Dmitry Petrov Back

Img.js - first optimizations

This winter I studied the fascinating course about image and video processing by Guillermo Shapiro and decided to make my own javascript library with bells and whistles and also try a few approaches to code that were not battle tested by me.

From the start I wanted to get several things:

First two goals were relatively easy ones and probably I’ll write about them in next post, but the last one required at least some understanding about what kind of transformations I will want to make with the image so that I could start defining some solid api.

The first and the most trivial transformation is identity where you transform the image in such a way that the result will be identical to the source. I got there very easily and decided to move to the next one after that and use the identity filter only in cases if I’m changing core api and want to test on something that doesn’t contains potential algoritmic errors for sure.

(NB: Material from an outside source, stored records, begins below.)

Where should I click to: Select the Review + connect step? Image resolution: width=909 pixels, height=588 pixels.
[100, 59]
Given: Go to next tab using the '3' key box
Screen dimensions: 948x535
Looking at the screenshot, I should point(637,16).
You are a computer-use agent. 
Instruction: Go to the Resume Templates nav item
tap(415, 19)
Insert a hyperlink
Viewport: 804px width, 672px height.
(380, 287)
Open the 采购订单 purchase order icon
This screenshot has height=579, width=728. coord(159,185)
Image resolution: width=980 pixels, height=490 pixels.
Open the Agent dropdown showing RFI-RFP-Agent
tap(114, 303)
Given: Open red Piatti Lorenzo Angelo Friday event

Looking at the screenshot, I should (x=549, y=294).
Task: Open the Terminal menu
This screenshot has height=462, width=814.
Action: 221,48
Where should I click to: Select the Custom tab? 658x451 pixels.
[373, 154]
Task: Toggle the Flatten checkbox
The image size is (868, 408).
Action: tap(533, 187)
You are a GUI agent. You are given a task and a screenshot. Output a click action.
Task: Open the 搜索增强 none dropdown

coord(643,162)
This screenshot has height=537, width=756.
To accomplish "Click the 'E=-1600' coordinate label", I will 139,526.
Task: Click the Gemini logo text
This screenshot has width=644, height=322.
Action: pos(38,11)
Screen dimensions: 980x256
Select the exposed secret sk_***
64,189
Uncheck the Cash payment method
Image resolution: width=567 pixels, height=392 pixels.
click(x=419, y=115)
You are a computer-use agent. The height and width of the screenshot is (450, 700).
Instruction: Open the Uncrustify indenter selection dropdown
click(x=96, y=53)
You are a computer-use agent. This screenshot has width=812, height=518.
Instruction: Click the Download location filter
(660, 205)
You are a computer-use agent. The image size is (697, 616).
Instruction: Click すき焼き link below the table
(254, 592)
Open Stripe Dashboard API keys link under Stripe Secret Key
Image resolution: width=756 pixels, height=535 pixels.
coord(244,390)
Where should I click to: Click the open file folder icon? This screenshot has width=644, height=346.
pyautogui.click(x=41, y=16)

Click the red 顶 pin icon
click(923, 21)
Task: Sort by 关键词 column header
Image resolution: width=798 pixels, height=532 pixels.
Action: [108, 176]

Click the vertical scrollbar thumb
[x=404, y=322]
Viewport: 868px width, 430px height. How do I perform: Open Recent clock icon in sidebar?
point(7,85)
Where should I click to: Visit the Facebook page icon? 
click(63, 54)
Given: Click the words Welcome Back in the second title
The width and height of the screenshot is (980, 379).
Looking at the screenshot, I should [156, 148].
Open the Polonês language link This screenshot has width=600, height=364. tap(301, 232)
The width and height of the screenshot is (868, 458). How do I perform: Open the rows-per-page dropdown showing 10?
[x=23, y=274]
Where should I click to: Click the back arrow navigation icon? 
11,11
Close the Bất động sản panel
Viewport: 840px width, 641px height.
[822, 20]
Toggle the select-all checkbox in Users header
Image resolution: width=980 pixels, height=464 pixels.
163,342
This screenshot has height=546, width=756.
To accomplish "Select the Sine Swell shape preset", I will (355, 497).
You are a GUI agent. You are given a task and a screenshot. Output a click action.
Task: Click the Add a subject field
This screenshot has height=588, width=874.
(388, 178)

The next easy filter was grayscale. The first thing to notice there is that there is no such thing as canonical grayscale. If you check this post than you will see that there are at least three of them and there should be more because the only requirement is equality of R, G and B values for each pixel at the end. I took the path of luminosity approach. I have no idea about where the coefficients come from, but here is the first naive implementation:

lift('grayscale', function grayscale(data) {
  var new_data = create_image_data(data.width, data.height);
  var cur_pos, new_pos;
  var luminosity;

  var arr = data.data;
  var new_arr = new_data.data;

  for (var x = 0; x < data.width; ++x) {
    for (var y = 0; y < data.height; ++y) {
      cur_pos = (y * data.width + x) * 4;
      new_pos = (y * data.width + x) * 4;
      luminosity =  0.21 * arr[cur_pos] +
                    0.72 * arr[cur_pos + 1] +
                    0.07 * arr[cur_pos + 2];

      new_arr[new_pos] = luminosity;
      new_arr[new_pos + 1] = luminosity;
      new_arr[new_pos + 2] = luminosity;
      new_arr[new_pos + 3] = arr[cur_pos + 3];
    }
  }

  return new_data;
});

Here is the client code to run this:

img('./test.jpg')
  .grayscale()
  .outputTo(document.querySelector('.output'));

The facts to mention here is that:

I’ve been looking on the grayscale code again and again and it was apparent that it’s nothing more than just matrix multiplication.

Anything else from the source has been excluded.